**Data**.

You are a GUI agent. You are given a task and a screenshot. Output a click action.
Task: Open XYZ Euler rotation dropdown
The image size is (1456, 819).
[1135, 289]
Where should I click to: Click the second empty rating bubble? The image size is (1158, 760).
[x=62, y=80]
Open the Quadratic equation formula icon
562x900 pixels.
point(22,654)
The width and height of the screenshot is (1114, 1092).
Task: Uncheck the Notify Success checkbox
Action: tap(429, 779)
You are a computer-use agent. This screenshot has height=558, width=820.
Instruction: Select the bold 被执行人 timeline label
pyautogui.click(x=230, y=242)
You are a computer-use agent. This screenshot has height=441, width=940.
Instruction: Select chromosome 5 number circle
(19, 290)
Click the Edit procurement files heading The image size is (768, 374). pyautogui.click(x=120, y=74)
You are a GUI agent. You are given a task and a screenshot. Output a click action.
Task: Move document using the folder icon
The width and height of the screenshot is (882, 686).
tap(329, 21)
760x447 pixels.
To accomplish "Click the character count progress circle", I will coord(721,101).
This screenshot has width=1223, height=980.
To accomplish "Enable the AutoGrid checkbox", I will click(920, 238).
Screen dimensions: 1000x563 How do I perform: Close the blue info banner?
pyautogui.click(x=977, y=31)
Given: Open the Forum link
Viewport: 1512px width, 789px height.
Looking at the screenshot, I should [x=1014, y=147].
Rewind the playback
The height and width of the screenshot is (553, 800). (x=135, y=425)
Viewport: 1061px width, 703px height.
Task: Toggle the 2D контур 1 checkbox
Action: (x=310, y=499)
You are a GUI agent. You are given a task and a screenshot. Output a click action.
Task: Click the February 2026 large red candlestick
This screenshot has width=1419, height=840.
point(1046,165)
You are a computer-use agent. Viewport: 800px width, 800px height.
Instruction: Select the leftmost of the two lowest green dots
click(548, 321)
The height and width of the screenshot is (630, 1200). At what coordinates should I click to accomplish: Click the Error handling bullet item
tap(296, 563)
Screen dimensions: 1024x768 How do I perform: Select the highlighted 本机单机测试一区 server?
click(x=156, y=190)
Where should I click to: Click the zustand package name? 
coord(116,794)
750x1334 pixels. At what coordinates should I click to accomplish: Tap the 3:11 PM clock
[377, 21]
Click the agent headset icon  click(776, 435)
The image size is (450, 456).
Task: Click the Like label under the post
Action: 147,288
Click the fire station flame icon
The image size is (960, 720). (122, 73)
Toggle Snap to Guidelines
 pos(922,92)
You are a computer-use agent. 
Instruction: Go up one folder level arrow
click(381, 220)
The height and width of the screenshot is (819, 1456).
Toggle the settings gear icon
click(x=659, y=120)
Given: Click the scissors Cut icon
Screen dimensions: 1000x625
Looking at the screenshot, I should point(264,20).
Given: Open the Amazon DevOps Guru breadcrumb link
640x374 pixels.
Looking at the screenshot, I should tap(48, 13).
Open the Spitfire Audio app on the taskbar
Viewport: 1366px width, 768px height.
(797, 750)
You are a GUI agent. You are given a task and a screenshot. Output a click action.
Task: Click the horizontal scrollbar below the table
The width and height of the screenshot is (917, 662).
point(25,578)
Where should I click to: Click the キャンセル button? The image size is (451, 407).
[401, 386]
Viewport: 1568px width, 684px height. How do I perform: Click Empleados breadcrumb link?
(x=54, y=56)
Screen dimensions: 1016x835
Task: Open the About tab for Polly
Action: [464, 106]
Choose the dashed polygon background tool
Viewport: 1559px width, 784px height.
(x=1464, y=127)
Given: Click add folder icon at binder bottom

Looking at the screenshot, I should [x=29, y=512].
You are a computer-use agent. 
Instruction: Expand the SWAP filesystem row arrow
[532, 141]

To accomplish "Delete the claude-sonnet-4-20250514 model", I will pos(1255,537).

**What is being asked**. Please write out the records above once more, exactly and completely.

**Answer**.
You are a GUI agent. You are given a task and a screenshot. Output a click action.
Task: Open XYZ Euler rotation dropdown
The image size is (1456, 819).
[1135, 289]
Where should I click to: Click the second empty rating bubble? The image size is (1158, 760).
[x=62, y=80]
Open the Quadratic equation formula icon
562x900 pixels.
point(22,654)
The width and height of the screenshot is (1114, 1092).
Task: Uncheck the Notify Success checkbox
Action: tap(429, 779)
You are a computer-use agent. This screenshot has height=558, width=820.
Instruction: Select the bold 被执行人 timeline label
pyautogui.click(x=230, y=242)
You are a computer-use agent. This screenshot has height=441, width=940.
Instruction: Select chromosome 5 number circle
(19, 290)
Click the Edit procurement files heading The image size is (768, 374). pyautogui.click(x=120, y=74)
You are a GUI agent. You are given a task and a screenshot. Output a click action.
Task: Move document using the folder icon
The width and height of the screenshot is (882, 686).
tap(329, 21)
760x447 pixels.
To accomplish "Click the character count progress circle", I will coord(721,101).
This screenshot has width=1223, height=980.
To accomplish "Enable the AutoGrid checkbox", I will click(920, 238).
Screen dimensions: 1000x563 How do I perform: Close the blue info banner?
pyautogui.click(x=977, y=31)
Given: Open the Forum link
Viewport: 1512px width, 789px height.
Looking at the screenshot, I should [x=1014, y=147].
Rewind the playback
The height and width of the screenshot is (553, 800). (x=135, y=425)
Viewport: 1061px width, 703px height.
Task: Toggle the 2D контур 1 checkbox
Action: (x=310, y=499)
You are a GUI agent. You are given a task and a screenshot. Output a click action.
Task: Click the February 2026 large red candlestick
This screenshot has width=1419, height=840.
point(1046,165)
You are a computer-use agent. Viewport: 800px width, 800px height.
Instruction: Select the leftmost of the two lowest green dots
click(548, 321)
The height and width of the screenshot is (630, 1200). At what coordinates should I click to accomplish: Click the Error handling bullet item
tap(296, 563)
Screen dimensions: 1024x768 How do I perform: Select the highlighted 本机单机测试一区 server?
click(x=156, y=190)
Where should I click to: Click the zustand package name? 
coord(116,794)
750x1334 pixels. At what coordinates should I click to accomplish: Tap the 3:11 PM clock
[377, 21]
Click the agent headset icon  click(776, 435)
The image size is (450, 456).
Task: Click the Like label under the post
Action: 147,288
Click the fire station flame icon
The image size is (960, 720). (122, 73)
Toggle Snap to Guidelines
 pos(922,92)
You are a computer-use agent. 
Instruction: Go up one folder level arrow
click(381, 220)
The height and width of the screenshot is (819, 1456).
Toggle the settings gear icon
click(x=659, y=120)
Given: Click the scissors Cut icon
Screen dimensions: 1000x625
Looking at the screenshot, I should point(264,20).
Given: Open the Amazon DevOps Guru breadcrumb link
640x374 pixels.
Looking at the screenshot, I should tap(48, 13).
Open the Spitfire Audio app on the taskbar
Viewport: 1366px width, 768px height.
(797, 750)
You are a GUI agent. You are given a task and a screenshot. Output a click action.
Task: Click the horizontal scrollbar below the table
The width and height of the screenshot is (917, 662).
point(25,578)
Where should I click to: Click the キャンセル button? The image size is (451, 407).
[401, 386]
Viewport: 1568px width, 684px height. How do I perform: Click Empleados breadcrumb link?
(x=54, y=56)
Screen dimensions: 1016x835
Task: Open the About tab for Polly
Action: [464, 106]
Choose the dashed polygon background tool
Viewport: 1559px width, 784px height.
(x=1464, y=127)
Given: Click add folder icon at binder bottom

Looking at the screenshot, I should [x=29, y=512].
You are a computer-use agent. 
Instruction: Expand the SWAP filesystem row arrow
[532, 141]

To accomplish "Delete the claude-sonnet-4-20250514 model", I will pos(1255,537).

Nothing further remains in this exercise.